My Puritan resurrected. No! Disaster. Think of someone else for a change. Don’t do this to him!
Or yourself! my practical self added. Do you want to be a preacher’s wife?
Not! all my inner voices chorused.
Common sense took hold. “Haven’t you heard anything I said?” I asked Connor. “Half your congregation thinks I’m a scarlet woman, and the other half is mad at me for leaving and joining the Methodists after your predecessor kept looking straight at me and preaching about the woman at the wayside who lures men to destruction. For years.”
Prodded, I’m sure, by Mary Lou Perkins.
Smiling indulgently, Connor clearly wasn’t convinced. “You will note that the church fired him.”
He just didn’t get it. “I cannot be the woman you need. I’ve lived alone for ten years. I’m too self-centered, too irreverent, too set in my ways, too frank, and too independent.

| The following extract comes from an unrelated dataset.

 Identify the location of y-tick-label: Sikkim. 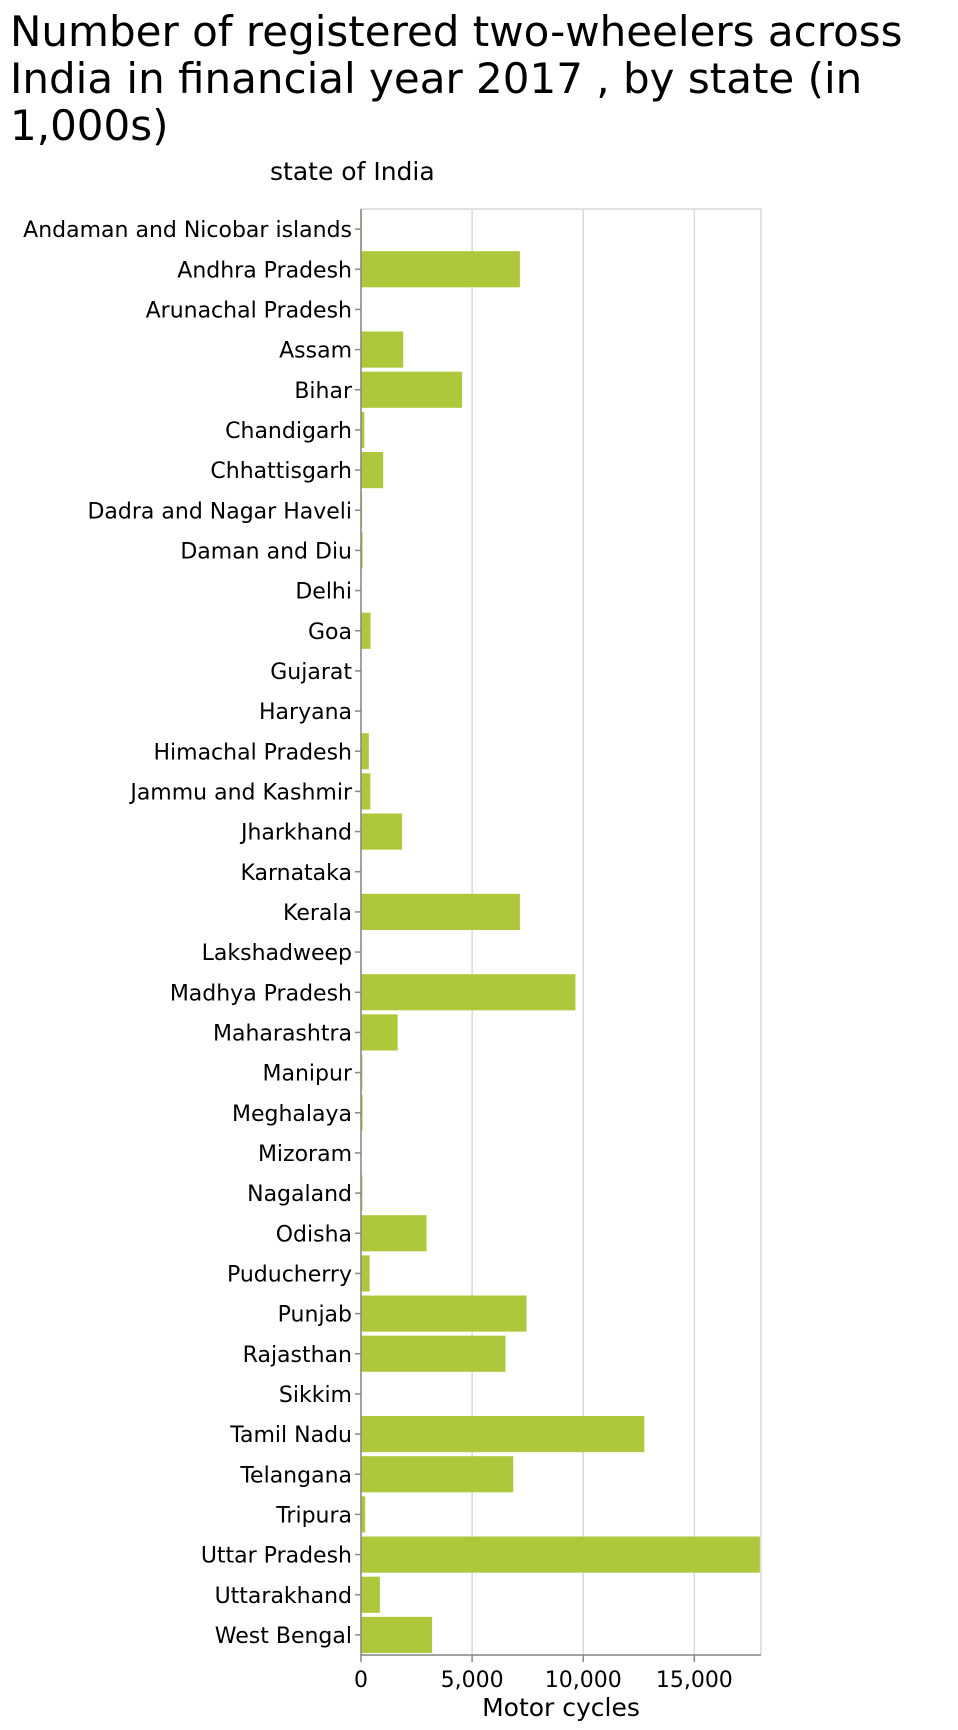
(316, 1396).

I say what I think, not what people want to hear. Really. Outside of work, I have no filters. And I’ve just started college.”
Connor brightened. “A coed. I can’t wait to tell my kids.”
Kids. A perfect deflection. “So, tell me about your kids.”
I could see that he knew I was being evasive, but he politely told me, “I have two girls. Rachel’s thirty-two. Married. Has a great house in Richmond. Her husband’s an emergency medicine MD. Corrie’s twenty-nine. Still single and finding herself in the Big Apple.”
Both far away.
“We talk on the phone occasionally,” he said, “but ever since the divorce, things have been strained, even though it wasn’t my idea to split.”